And it’s not just in the U.S. that this trend is evident. Looking at household debt data from around the world, courtesy of the International Monetary Fund, we can get a good picture of just how big this problem really is.

While the overall amount of Americans’ debt is more than double of the next closest country (China), America’s growing economy suggests Americans are still in a strong position to manage their debt load.  The biggest debt growth story comes from China; their expanding middle class has taken their household debt as a percentage of GDP (Gross Domestic Product) from 17.8% to 54.2% in the past 10 years. The growth has happened so rapidly that China’s central bank is concerned about a debt crisis, and is now looking for ways to safely manage household debt while continuing to grow their enormous consumer economy.

China’s household debt levels might be concerning, but even more troublesome is that Norway, Canada, the Netherlands, Denmark, Australia and Switzerland all have household debt levels above 100% of GDP. Switzerland in particular must be cause for concern at 127%. With Swiss interest rates firmly in the negative, the incentive to keep spending and borrowing could lead to a very unique debt crisis.   

A crisis looming?

What does all this mean for the overall economic health of these countries? Gross Domestic Product (GDP) is the total market value of all the goods and services produced by a country in a specific year. It functions as a scorecard for a country’s economic health. Comparing household debt to the nation’s GDP lets us look at how much debt citizens are holding compared to the country’s overall economic output, so we can see if any countries might be facing a household debt crisis in the near future.

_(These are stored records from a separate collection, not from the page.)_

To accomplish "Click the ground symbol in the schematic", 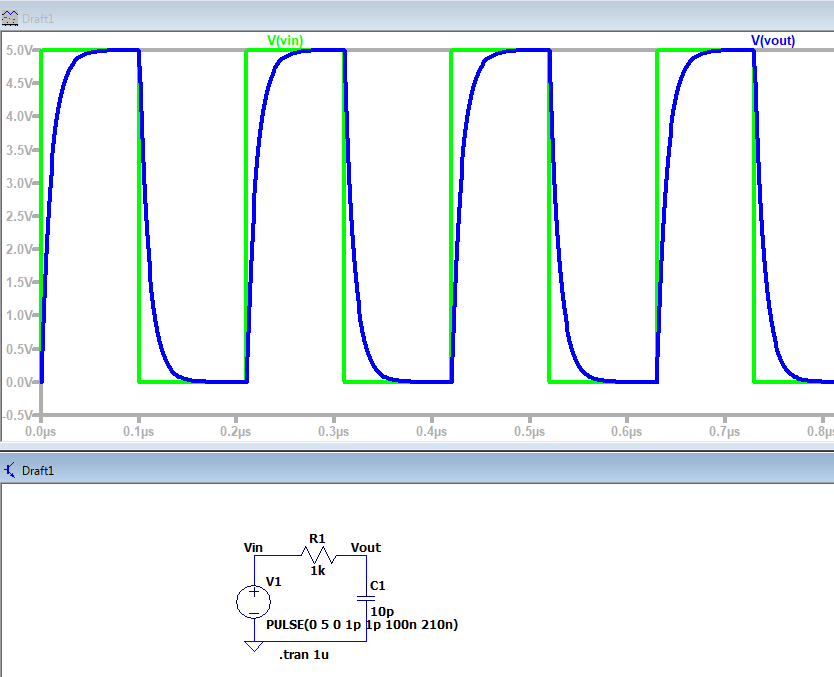I will pos(253,646).
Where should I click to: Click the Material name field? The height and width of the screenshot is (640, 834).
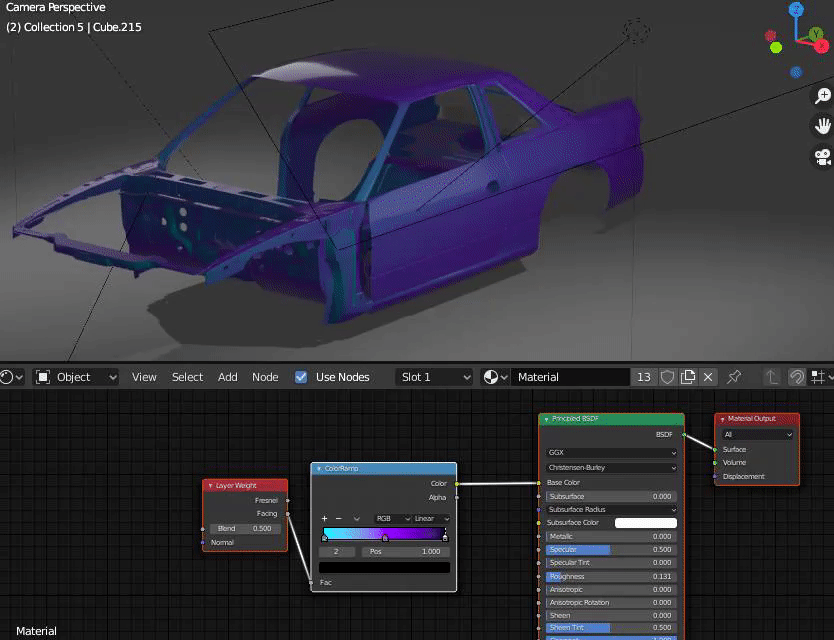570,377
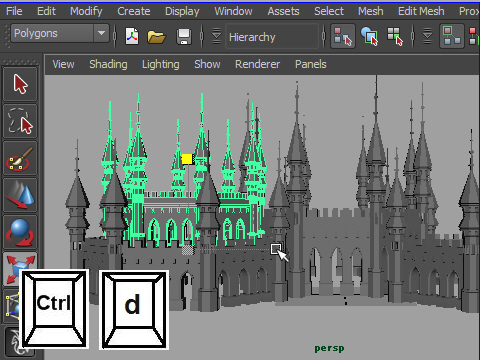Save the scene with floppy disk icon
The height and width of the screenshot is (360, 480).
[184, 36]
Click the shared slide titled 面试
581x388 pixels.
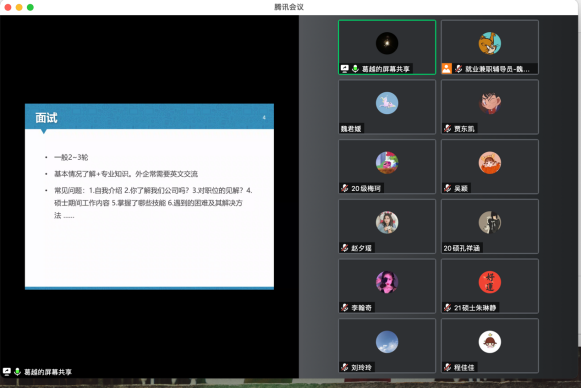coord(149,196)
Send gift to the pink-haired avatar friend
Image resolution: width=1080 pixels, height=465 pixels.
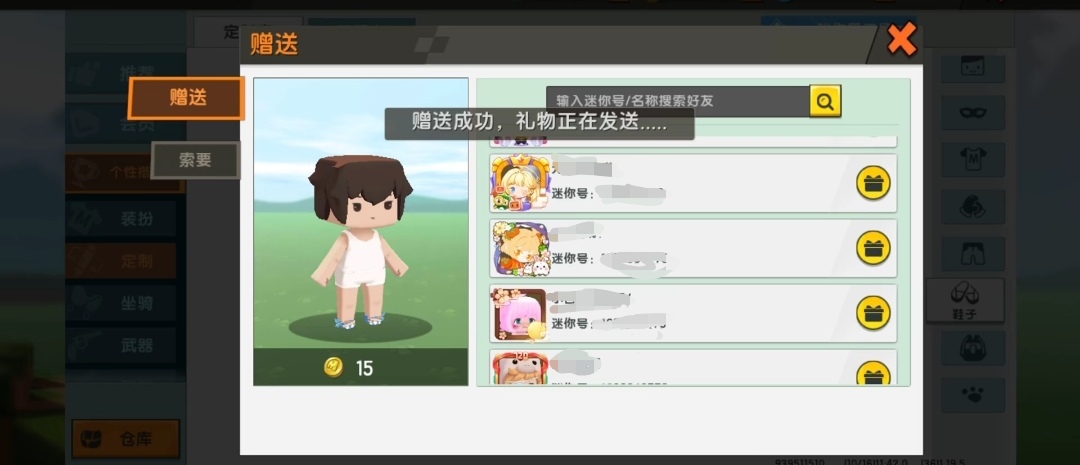[873, 313]
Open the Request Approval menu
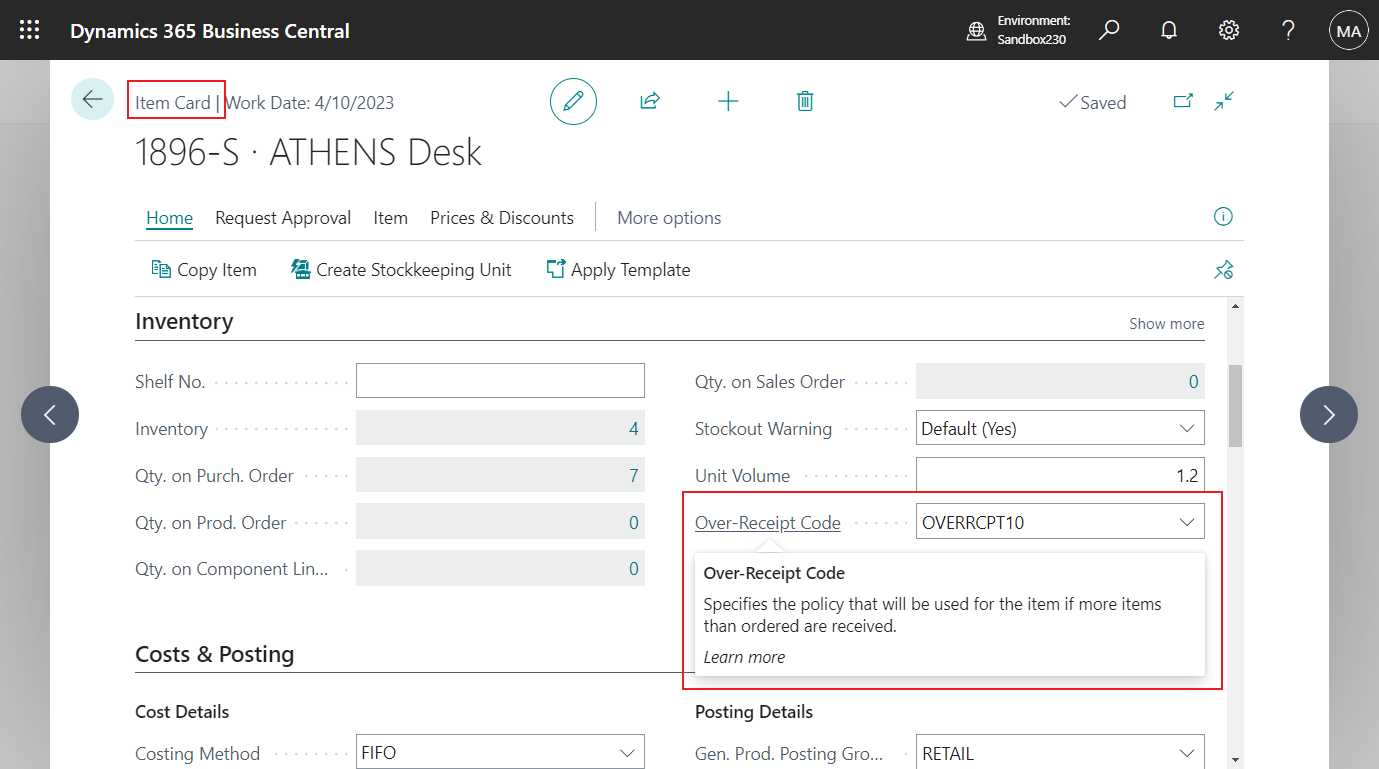The image size is (1379, 769). (x=283, y=218)
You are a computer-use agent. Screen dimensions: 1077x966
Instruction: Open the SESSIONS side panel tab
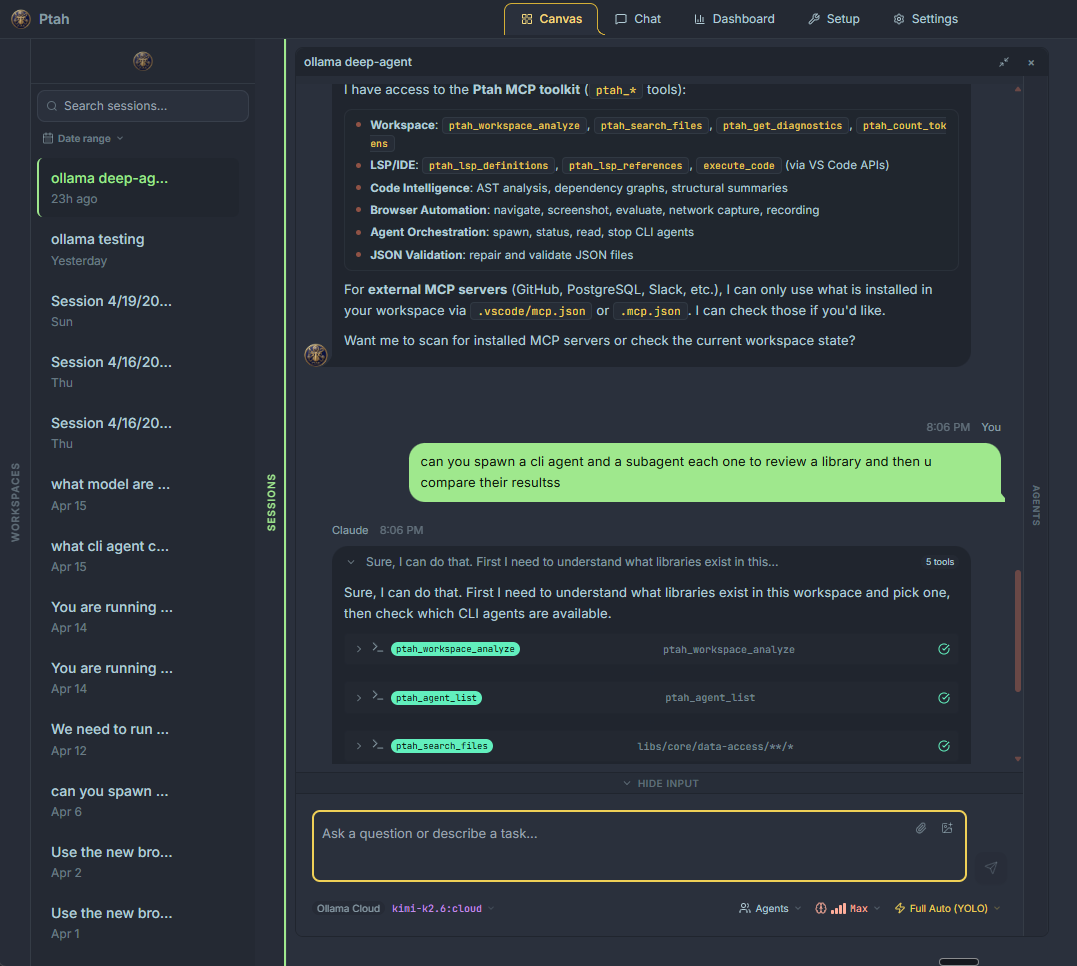(272, 500)
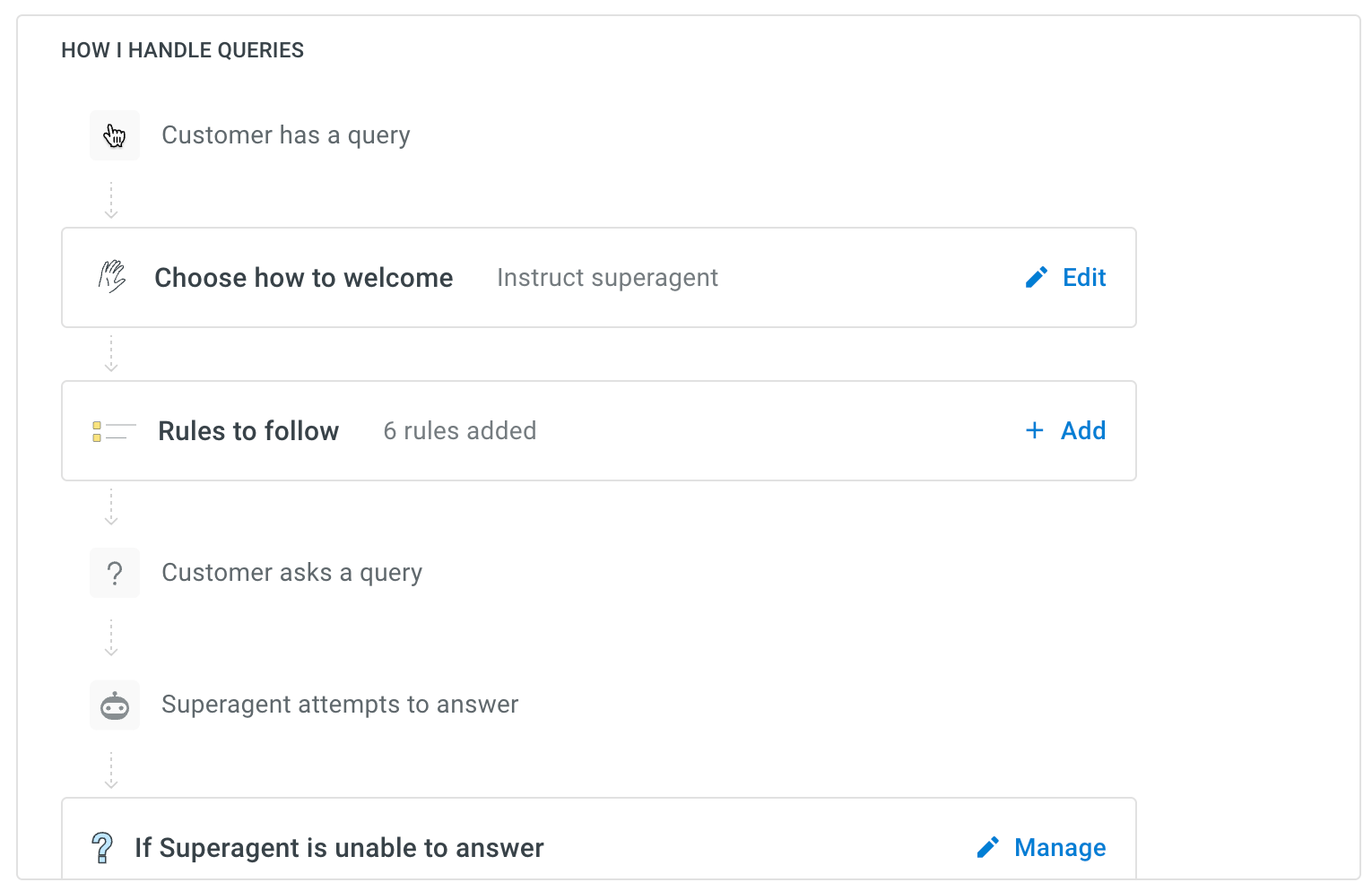This screenshot has width=1372, height=891.
Task: Click the plus icon beside Add
Action: [x=1035, y=430]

The World's Household Debt as % of GDP - Bar Chart
Click here to see this chart in full size

America’s household debt today is 75.9% of GDP, which is down from 98.6% back in 2007. Globally, household debt to GDP is just under 60%, and the overall amount of debt – $47.3 trillion – can be concerning. In an economic downturn, many people find their incomes dropping. As growing concern of a global debt crisis creeps back into the mainstream, are we in a safer place today due to higher GDP, or is the danger greater due to higher outstanding balances? Only time will tell.

Continental breakdown

This table shows how household debt is mostly concentrated to three regions – North America, Europe and Asia. These regions hold nearly 94% of the world’s household debt whereas Africa, South America and Oceania combine to make up the remaining 6%. The Oceania region that includes Australia and New Zealand is the most heavily indebted region at 116.8% household debt to GDP.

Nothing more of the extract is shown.